▶ **TASK PROMPT**: Copy each of the records exactly.
Start of DATA FOR ANALYSIS
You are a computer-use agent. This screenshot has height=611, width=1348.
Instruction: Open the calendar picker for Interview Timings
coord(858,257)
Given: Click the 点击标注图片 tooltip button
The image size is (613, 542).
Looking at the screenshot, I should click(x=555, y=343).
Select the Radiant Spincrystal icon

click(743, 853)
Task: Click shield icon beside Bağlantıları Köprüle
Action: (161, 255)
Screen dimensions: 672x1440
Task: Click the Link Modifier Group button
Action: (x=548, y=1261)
End of DATA FOR ANALYSIS
▶ **WRITTEN SOLUTION**:
You are a computer-use agent. This screenshot has height=611, width=1348.
Instruction: Open the calendar picker for Interview Timings
coord(858,257)
Given: Click the 点击标注图片 tooltip button
The image size is (613, 542).
Looking at the screenshot, I should click(x=555, y=343).
Select the Radiant Spincrystal icon

click(743, 853)
Task: Click shield icon beside Bağlantıları Köprüle
Action: (161, 255)
Screen dimensions: 672x1440
Task: Click the Link Modifier Group button
Action: (x=548, y=1261)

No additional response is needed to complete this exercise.